## DATA FOR THE TASK
::::::

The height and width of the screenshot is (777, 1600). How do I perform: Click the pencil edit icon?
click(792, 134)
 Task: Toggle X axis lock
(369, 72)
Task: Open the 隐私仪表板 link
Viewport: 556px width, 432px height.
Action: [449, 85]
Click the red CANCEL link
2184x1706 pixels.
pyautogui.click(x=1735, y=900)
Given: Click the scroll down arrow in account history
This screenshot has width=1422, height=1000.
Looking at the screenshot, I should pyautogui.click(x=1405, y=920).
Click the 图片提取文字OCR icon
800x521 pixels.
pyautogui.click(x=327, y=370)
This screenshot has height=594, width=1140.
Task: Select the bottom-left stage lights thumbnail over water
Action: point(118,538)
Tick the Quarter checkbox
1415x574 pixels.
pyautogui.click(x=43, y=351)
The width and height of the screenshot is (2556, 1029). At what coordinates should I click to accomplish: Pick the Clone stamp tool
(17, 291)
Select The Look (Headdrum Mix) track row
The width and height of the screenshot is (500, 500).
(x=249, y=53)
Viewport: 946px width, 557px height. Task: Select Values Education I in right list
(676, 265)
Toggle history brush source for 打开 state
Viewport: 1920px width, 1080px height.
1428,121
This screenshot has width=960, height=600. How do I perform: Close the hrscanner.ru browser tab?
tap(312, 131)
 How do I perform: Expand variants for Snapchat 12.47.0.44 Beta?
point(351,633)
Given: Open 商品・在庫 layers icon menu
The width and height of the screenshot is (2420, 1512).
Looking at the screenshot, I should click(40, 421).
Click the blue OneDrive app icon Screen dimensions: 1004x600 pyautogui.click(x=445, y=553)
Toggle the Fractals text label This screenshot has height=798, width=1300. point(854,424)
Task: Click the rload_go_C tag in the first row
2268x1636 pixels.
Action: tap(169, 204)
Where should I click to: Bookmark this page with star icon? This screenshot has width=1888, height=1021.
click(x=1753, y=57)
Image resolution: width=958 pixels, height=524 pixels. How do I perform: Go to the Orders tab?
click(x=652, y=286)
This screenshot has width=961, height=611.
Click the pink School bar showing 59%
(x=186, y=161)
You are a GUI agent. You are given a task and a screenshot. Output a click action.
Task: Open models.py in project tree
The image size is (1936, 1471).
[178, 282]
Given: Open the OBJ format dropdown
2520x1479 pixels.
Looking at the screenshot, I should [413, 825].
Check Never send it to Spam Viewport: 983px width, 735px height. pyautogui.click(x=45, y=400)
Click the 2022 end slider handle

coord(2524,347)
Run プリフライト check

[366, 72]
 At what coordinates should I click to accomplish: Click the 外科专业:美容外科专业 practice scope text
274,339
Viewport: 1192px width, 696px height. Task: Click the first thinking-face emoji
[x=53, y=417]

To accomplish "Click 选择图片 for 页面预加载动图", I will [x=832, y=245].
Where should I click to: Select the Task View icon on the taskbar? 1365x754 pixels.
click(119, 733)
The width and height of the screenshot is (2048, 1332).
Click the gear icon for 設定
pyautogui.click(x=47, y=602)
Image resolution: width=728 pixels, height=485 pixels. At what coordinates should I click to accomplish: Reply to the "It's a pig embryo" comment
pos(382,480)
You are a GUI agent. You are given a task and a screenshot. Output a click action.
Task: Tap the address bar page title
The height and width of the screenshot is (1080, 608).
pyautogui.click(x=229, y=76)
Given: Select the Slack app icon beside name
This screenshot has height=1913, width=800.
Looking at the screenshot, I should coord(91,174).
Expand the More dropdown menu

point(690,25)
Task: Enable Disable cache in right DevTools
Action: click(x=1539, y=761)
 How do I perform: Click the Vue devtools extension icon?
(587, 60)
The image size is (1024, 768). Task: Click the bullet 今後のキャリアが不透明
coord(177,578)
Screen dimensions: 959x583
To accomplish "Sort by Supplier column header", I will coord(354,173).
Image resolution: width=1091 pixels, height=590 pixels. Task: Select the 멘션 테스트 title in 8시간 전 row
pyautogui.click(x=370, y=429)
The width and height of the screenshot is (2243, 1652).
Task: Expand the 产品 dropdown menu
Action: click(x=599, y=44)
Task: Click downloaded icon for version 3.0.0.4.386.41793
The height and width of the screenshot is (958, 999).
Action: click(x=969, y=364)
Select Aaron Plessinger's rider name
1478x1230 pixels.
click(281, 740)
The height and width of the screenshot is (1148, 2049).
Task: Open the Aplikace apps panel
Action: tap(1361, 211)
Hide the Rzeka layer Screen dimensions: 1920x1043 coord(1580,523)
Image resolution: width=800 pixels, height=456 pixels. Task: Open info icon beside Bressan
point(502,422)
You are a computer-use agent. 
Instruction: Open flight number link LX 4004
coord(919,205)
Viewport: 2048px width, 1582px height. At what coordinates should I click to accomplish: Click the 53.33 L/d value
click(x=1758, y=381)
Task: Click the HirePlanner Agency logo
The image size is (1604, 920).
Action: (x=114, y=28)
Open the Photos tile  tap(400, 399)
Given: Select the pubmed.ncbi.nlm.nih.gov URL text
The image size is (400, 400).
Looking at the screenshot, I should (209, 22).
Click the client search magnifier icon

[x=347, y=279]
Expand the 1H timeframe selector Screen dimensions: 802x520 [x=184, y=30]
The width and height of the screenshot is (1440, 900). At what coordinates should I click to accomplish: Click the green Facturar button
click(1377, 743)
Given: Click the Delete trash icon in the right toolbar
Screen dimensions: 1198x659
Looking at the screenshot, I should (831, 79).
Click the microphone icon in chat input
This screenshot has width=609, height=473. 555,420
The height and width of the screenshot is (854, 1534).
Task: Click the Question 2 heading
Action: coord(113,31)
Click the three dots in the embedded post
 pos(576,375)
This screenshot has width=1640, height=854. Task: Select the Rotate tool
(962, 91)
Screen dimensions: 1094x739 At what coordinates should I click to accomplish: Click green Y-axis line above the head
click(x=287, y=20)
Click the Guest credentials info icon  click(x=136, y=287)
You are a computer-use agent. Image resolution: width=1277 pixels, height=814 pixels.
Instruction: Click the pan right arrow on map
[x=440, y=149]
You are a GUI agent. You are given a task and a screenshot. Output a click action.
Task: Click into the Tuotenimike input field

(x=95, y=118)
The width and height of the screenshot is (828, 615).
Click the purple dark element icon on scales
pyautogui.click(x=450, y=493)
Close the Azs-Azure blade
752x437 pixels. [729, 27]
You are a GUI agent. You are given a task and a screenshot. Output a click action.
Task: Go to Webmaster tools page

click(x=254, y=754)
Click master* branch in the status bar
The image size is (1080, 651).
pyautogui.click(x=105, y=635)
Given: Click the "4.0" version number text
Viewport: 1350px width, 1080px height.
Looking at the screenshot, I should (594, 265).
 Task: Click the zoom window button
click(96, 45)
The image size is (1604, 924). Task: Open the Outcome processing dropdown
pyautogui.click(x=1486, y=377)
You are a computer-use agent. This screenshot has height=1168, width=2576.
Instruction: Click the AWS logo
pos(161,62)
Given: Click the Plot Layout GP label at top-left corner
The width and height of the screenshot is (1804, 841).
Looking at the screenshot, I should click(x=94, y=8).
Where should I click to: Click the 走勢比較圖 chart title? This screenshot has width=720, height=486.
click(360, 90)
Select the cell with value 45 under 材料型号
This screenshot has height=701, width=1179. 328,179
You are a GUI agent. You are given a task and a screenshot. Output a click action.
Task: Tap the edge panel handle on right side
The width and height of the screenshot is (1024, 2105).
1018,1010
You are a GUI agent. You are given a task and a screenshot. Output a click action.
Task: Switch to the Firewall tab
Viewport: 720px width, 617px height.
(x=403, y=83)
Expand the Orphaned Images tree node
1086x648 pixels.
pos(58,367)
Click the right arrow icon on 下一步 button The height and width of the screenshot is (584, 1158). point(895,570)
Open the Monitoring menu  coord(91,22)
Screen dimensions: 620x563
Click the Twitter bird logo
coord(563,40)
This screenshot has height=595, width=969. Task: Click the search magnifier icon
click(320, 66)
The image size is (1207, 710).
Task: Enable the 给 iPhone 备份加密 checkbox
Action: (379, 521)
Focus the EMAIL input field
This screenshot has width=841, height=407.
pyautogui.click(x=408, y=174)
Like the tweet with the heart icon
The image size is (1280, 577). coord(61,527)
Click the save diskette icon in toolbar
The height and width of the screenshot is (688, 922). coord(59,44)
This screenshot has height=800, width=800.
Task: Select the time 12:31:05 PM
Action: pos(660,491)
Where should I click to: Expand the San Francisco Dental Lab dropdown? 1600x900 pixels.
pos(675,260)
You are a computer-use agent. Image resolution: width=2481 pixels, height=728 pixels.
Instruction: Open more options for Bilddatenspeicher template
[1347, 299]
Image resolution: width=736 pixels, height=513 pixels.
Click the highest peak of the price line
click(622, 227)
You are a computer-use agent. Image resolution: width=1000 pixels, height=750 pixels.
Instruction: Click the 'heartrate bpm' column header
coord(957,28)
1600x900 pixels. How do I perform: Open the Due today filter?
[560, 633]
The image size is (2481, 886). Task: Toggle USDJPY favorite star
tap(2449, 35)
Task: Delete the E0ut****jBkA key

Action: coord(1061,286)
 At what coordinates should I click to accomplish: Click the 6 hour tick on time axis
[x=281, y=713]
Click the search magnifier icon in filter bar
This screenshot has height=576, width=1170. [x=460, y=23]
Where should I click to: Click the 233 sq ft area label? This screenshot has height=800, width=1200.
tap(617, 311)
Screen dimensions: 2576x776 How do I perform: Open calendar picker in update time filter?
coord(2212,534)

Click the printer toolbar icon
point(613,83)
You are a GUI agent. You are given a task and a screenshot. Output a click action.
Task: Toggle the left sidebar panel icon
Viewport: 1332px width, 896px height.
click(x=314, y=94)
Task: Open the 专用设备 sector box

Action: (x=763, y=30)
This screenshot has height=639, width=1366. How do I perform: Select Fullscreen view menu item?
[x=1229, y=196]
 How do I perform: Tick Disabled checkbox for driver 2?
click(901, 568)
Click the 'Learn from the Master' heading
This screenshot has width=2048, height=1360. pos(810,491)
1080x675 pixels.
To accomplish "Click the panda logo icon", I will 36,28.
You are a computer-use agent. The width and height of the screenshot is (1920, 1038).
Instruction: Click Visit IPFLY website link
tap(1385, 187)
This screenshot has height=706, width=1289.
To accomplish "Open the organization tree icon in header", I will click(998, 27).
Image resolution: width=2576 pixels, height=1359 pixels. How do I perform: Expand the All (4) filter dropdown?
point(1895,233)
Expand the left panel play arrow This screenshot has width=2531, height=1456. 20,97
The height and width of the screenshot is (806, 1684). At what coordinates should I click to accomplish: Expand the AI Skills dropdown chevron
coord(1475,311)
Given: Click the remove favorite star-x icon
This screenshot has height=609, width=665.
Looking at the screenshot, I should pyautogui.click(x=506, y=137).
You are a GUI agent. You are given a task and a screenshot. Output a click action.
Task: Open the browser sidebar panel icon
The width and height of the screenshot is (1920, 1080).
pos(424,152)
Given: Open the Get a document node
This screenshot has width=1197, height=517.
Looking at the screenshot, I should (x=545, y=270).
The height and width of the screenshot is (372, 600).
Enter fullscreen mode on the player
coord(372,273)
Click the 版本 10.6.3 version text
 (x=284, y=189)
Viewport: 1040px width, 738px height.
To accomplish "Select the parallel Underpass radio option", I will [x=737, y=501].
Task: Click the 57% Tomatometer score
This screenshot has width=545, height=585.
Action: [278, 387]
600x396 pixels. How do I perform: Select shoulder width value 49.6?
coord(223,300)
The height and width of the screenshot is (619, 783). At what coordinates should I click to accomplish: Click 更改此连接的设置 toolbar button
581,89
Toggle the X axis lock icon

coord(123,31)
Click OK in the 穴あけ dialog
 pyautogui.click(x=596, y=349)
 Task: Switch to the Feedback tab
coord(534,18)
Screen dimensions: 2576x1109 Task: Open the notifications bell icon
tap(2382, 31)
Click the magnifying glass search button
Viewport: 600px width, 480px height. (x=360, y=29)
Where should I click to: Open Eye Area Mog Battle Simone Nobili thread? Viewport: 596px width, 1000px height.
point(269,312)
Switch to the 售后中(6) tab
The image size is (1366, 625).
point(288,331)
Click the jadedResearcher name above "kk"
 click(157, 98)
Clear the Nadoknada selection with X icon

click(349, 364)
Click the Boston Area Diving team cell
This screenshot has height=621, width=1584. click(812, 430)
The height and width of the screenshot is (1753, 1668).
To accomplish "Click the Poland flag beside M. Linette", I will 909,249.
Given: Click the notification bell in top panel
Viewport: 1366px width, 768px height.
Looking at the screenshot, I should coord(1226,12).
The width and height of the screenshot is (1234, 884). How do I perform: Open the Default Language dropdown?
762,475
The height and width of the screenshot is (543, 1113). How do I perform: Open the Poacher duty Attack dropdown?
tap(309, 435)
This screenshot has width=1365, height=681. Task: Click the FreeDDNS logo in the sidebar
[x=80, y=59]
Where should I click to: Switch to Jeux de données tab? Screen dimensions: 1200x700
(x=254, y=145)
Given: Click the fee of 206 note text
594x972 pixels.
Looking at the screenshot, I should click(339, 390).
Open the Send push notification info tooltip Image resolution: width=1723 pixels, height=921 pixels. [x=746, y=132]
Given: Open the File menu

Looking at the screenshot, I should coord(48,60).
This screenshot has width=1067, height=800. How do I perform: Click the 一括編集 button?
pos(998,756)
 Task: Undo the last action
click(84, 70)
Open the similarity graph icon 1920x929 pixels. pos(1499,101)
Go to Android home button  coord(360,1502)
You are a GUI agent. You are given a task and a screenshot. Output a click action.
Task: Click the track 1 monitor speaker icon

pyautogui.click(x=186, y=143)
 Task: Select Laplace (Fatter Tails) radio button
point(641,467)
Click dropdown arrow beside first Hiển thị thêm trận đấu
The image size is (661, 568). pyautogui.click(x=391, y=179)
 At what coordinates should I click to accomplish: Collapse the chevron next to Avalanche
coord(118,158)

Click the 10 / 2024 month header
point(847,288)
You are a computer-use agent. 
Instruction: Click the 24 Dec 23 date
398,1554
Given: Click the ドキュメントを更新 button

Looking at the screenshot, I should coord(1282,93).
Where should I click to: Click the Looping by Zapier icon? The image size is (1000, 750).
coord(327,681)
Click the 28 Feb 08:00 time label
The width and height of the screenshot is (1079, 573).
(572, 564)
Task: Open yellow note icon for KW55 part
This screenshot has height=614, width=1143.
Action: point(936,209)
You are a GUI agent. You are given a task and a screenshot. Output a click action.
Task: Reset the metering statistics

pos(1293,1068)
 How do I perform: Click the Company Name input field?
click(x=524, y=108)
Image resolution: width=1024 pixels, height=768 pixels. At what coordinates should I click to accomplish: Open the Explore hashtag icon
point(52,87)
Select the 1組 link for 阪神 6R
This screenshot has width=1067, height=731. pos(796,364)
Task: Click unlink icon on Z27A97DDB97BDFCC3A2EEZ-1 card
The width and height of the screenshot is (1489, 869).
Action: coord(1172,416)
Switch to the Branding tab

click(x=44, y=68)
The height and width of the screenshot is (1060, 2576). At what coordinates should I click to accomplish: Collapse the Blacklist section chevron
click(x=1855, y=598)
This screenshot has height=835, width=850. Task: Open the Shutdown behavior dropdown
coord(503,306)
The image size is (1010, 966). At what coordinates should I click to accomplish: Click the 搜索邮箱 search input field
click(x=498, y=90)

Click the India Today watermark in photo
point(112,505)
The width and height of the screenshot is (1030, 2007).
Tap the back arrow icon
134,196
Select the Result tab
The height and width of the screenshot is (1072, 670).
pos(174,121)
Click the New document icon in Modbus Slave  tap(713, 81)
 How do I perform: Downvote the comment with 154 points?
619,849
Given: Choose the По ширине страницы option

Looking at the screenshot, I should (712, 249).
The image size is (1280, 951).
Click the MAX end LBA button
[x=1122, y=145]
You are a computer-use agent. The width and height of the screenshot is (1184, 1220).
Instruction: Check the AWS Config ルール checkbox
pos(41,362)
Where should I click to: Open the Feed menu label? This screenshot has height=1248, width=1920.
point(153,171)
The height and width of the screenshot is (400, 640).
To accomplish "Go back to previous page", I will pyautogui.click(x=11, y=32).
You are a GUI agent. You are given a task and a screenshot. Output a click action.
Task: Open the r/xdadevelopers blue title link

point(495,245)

::::::

## WHAT YOU WILL DO
Copy everything from the start of the material down to the line containing "Toggle the Fractals", including both the first line and that final line, without any changes.

## FINAL RESULT
The height and width of the screenshot is (777, 1600). How do I perform: Click the pencil edit icon?
click(792, 134)
 Task: Toggle X axis lock
(369, 72)
Task: Open the 隐私仪表板 link
Viewport: 556px width, 432px height.
Action: [449, 85]
Click the red CANCEL link
2184x1706 pixels.
pyautogui.click(x=1735, y=900)
Given: Click the scroll down arrow in account history
This screenshot has width=1422, height=1000.
Looking at the screenshot, I should pyautogui.click(x=1405, y=920).
Click the 图片提取文字OCR icon
800x521 pixels.
pyautogui.click(x=327, y=370)
This screenshot has height=594, width=1140.
Task: Select the bottom-left stage lights thumbnail over water
Action: point(118,538)
Tick the Quarter checkbox
1415x574 pixels.
pyautogui.click(x=43, y=351)
The width and height of the screenshot is (2556, 1029). At what coordinates should I click to accomplish: Pick the Clone stamp tool
(17, 291)
Select The Look (Headdrum Mix) track row
The width and height of the screenshot is (500, 500).
(x=249, y=53)
Viewport: 946px width, 557px height. Task: Select Values Education I in right list
(676, 265)
Toggle history brush source for 打开 state
Viewport: 1920px width, 1080px height.
1428,121
This screenshot has width=960, height=600. How do I perform: Close the hrscanner.ru browser tab?
tap(312, 131)
 How do I perform: Expand variants for Snapchat 12.47.0.44 Beta?
point(351,633)
Given: Open 商品・在庫 layers icon menu
The width and height of the screenshot is (2420, 1512).
Looking at the screenshot, I should click(40, 421).
Click the blue OneDrive app icon Screen dimensions: 1004x600 pyautogui.click(x=445, y=553)
Toggle the Fractals text label This screenshot has height=798, width=1300. point(854,424)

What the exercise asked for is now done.